1. 63333 POINTS
    Peggy Mace
    Most of the U.S.
    The spendthrift clause in life insurance prevents creditors from taking the proceeds of a life insurance policy from the beneficiary without the funds ever going to the beneficiary. The spendthrift clause allows the carrier to give the death benefit directly to the beneficiary, although they might choose to do it in payments.

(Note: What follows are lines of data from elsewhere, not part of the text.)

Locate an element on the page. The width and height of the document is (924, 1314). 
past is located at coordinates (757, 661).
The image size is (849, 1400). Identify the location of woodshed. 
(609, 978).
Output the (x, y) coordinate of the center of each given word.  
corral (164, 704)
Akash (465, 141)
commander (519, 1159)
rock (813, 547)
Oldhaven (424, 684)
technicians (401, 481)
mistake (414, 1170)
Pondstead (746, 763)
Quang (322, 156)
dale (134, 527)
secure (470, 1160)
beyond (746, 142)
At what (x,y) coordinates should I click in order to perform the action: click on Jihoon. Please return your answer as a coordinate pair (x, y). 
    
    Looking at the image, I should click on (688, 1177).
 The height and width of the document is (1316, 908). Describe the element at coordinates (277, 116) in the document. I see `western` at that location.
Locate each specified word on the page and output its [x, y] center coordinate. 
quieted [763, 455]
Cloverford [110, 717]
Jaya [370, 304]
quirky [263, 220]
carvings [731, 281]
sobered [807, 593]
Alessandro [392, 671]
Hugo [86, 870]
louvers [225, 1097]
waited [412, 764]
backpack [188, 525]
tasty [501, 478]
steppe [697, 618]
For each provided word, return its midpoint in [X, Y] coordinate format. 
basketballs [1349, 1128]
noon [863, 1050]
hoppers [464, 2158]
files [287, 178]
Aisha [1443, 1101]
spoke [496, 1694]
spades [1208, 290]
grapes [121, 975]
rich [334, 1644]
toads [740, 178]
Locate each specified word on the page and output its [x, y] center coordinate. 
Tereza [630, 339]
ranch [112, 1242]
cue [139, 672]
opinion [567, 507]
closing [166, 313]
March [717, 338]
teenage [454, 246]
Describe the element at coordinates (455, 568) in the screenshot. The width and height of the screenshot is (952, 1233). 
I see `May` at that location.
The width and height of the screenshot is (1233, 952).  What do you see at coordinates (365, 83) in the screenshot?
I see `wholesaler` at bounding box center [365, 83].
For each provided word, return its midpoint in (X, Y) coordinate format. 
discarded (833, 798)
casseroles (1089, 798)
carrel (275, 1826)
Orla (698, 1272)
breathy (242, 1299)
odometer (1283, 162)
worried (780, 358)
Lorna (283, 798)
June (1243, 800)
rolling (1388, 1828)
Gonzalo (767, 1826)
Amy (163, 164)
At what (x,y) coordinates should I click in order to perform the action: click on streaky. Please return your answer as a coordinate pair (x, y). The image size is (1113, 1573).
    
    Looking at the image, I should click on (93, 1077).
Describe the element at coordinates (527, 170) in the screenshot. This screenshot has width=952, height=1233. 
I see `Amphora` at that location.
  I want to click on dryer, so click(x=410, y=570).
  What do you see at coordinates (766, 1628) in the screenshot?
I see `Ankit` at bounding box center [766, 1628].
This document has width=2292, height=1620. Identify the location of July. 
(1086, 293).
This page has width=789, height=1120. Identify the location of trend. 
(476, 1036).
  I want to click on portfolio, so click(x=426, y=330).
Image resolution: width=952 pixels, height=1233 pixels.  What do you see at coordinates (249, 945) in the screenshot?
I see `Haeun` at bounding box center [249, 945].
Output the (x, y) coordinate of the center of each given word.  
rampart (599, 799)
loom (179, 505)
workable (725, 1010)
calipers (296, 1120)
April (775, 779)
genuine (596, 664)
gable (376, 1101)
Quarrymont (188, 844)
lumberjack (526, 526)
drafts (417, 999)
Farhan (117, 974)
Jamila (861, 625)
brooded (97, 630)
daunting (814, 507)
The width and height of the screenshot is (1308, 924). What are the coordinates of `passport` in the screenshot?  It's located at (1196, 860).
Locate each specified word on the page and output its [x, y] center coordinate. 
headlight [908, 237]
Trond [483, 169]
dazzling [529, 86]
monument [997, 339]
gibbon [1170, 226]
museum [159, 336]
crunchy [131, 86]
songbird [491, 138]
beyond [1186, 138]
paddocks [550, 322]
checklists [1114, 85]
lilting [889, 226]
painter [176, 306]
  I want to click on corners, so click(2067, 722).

    Answered on May 1, 2013
  2. 1575 POINTS
    Christopher Lawrence
    Insurance Broker | Financial Consultant, Lawrence Insurance Consulting, Southern New Jersey
    Spendthrift Clause is a clause in most Life Insurance policies which prevents the creditors of a beneficiary from claiming any of the benefits payable to him before he actually receives the money. The purpose of this clause is to keep those to whom he is in debt from taking legal action to require the insurer to pay the proceeds directly to them.
     
    Answered on July 30, 2013
  3. 63333 POINTS
    Peggy Mace
    Most of the U.S.
    The word, "spendthrift" means someone who spends money in an extravagant, irresponsible way. The spendthrift clause in life insurance protects the irresponsible beneficiary from having creditors pounce on their life insurance proceeds the minute they are received. This might be done by the life insurance company paying that beneficiary in installments.
    Answered on July 30, 2013
  4. 37376 POINTS
    David G. Pipes, CLU®, RICP®
    Business Development Officer, T.D. McNeil Insurance Services, Fresno, California
    A spendthrift clause is occasionally used in a trust.  It limits the ability of the beneficiary of a trust to promise all or part of the trust to a third party prior to the death of the person forming the trust.  This is done to stop a young beneficiary from foolhardy investments based upon future funding of a trust from his doting aunt in Maine.  The trustee is instructed to give money to the beneficiary and to deny all claims by third party interests.